• _Texte à lire_
9.4Le Comité relève la complexité de la présente affaire, qui s’est déroulée sur une très longue période durant laquelle la législation a évolué, ce qui a eu des répercussions constantes sur la situation de l’auteur. Le Comité souligne que si toutes les périodes d’insoumission sont dans une certaine mesure liées entre elles puisqu’elles concernent toutes une objection de conscience exprimée dès 1996, elles ont donné lieu à des déclarations de culpabilité distinctes. Dans ce contexte, il souligne que la première déclaration de culpabilité prononcée contre l’auteur concernait une période (du 18 mars 1992 au 17 mai 1998) pendant laquelle l’État partie ne reconnaissait pas le droit à l’objection de conscience et ne proposait aucune solution de remplacement. Il note en outre que le refus de l’auteur d’effectuer le service militaire obligatoire découlait de ses convictions, dont il n’est pas contesté qu’elles étaient sincères, et que l’État partie n’a pas avancé de motifs pour expliquer les poursuites pénales engagées contre l’auteur pour cette même période. Il rappelle à cet égard que le fait de réprimer des personnes qui refusent d’accomplir le service militaire obligatoire parce que leur conscience ou leur religion interdit l’emploi des armes est incompatible avec l’article 18 (par. 1) du Pacte et il considère qu’il ne dispose d’aucun élément lui permettant de conclure différemment en l’espèce.

9.5Le Comité prend aussi note du fait qu’en 1998 l’État partie a modifié sa législation afin de proposer un service de remplacement et que le statut d’objecteur de conscience a été reconnu à l’auteur, qui a ensuite été condamné pour s’être délibérément soustrait tant au service civil qu’au service militaire. Par conséquent, l’une des questions qu’il doit examiner est celle de savoir si le service civil que l’auteur était censé effectuer était une véritable solution de substitution au service militaire dans les circonstances de l’espèce. À cet égard, il rappelle sa jurisprudence établissant qu’un État peut, s’il le souhaite, obliger l’objecteur de conscience à effectuer un service civil de remplacement, en dehors de l’armée et sans être soumis à l’autorité militaire. Le service de remplacement ne doit pas revêtir un caractère punitif. Il doit présenter un véritable intérêt pour la collectivité et être compatible avec le respect des droits de l’homme. Le Comité tient également compte de sa jurisprudence dans le cadre de laquelle il a jugé discriminatoires les conditions spécifiques dans lesquelles un service de remplacement devait être effectué. À cet égard, il réaffirme que « la loi et la pratique peuvent instituer des différences entre le service militaire et le service national de remplacement et que de telles différences peuvent, dans un cas particulier, justifier un service plus long à condition que la différenciation soit fondée sur des critères raisonnables et objectifs tels que la nature du service dont il est question ou la nécessité de subir un entraînement spécial pour pouvoir accomplir ce service ».

• _Données affichées_
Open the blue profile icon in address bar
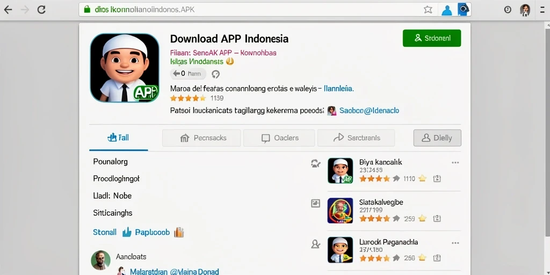This screenshot has height=275, width=550. [x=446, y=10]
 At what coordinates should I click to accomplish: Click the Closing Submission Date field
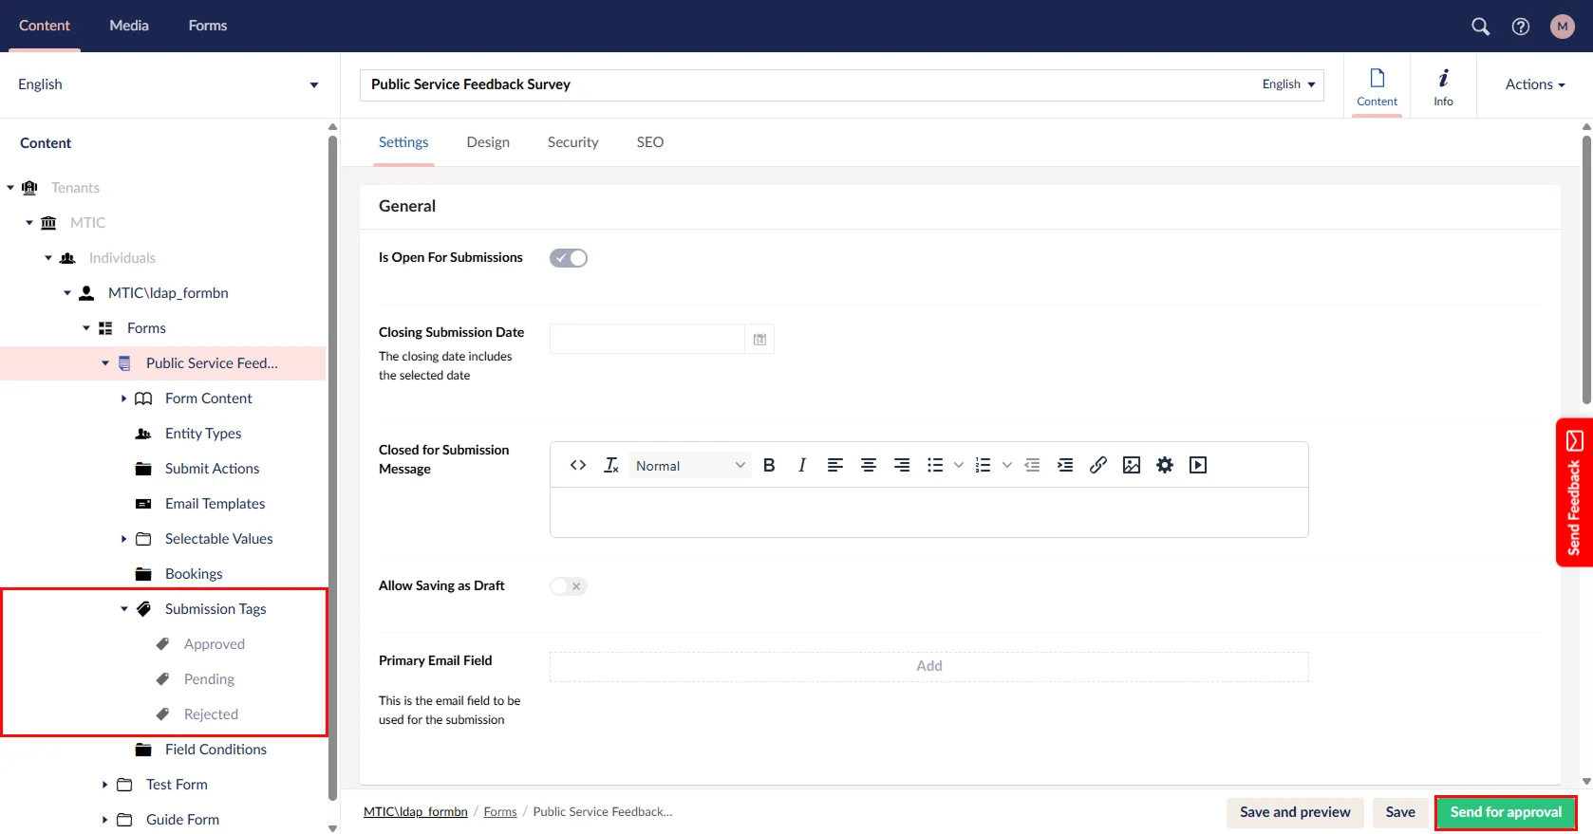tap(647, 340)
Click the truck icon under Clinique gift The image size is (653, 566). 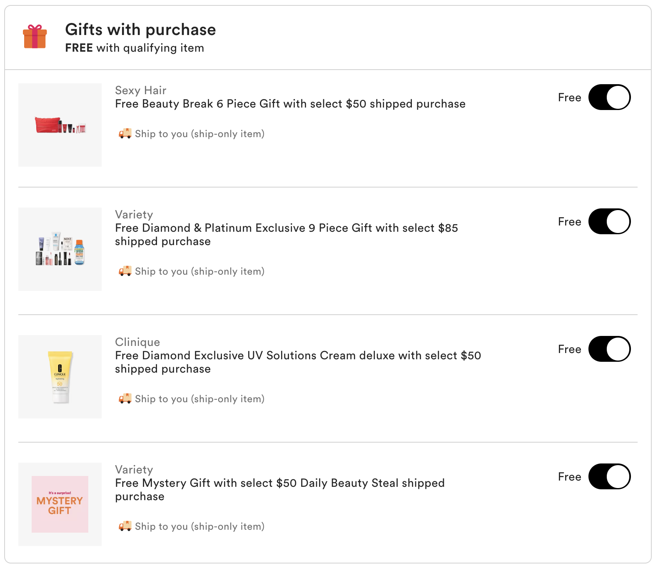(125, 398)
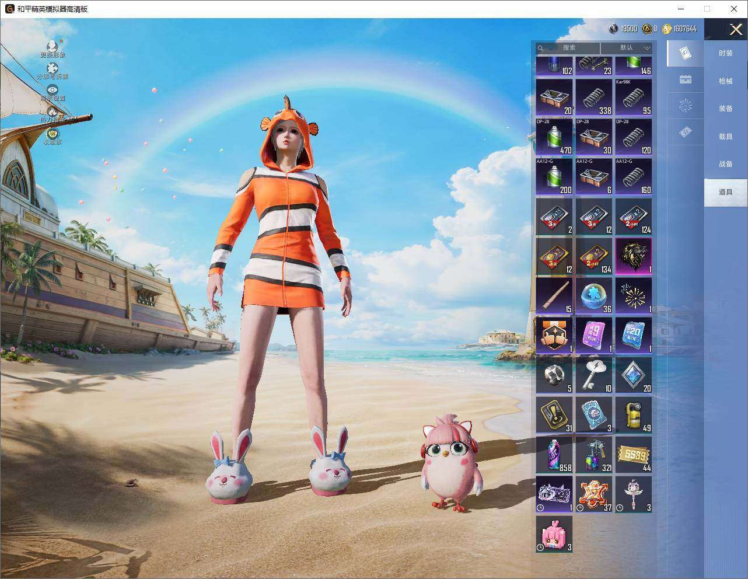Switch to the 时装 tab
This screenshot has height=579, width=748.
pyautogui.click(x=725, y=53)
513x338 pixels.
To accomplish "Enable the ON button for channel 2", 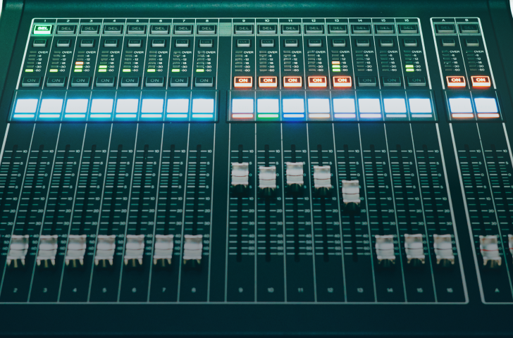I will [55, 81].
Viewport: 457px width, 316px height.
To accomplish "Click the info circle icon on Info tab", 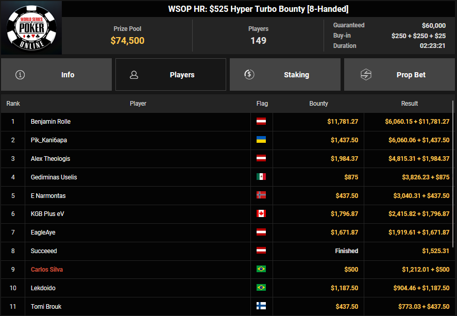I will (x=20, y=75).
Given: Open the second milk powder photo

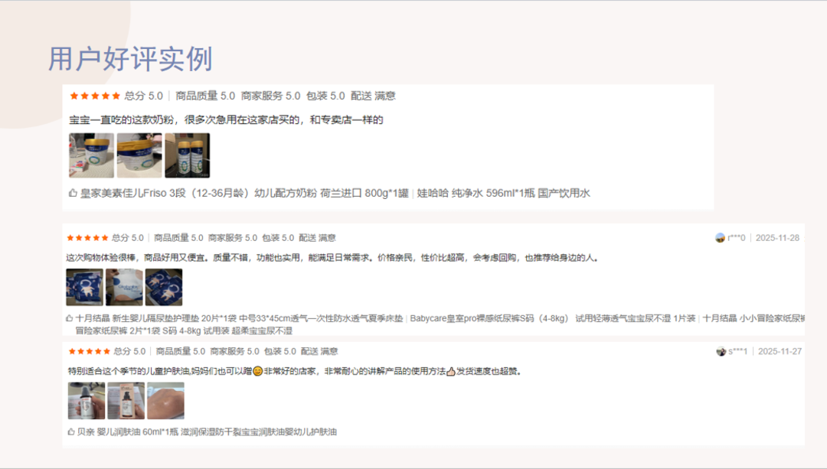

• _Exercices_
**a)** Répondez à ces questions d'après le texte à lire :
(i) Quelle période couvrait la première déclaration de culpabilité prononcée contre l'auteur ?
(ii) En quelle année l'État partie a-t-il modifié sa législation pour proposer un service de remplacement ?
(iii) Quel caractère le service de remplacement ne doit-il pas revêtir ?
**b)** Affichez chaque ligne qui contient le mot « Open ».
Le texte à lire et les lignes n'ont aucun lien entre eux.

• _Corrigés_
**a)**
(i) Du 18 mars 1992 au 17 mai 1998.
(ii) En 1998.
(iii) Un caractère punitif.

**b)**
Open the blue profile icon in address bar
Given: Open the second milk powder photo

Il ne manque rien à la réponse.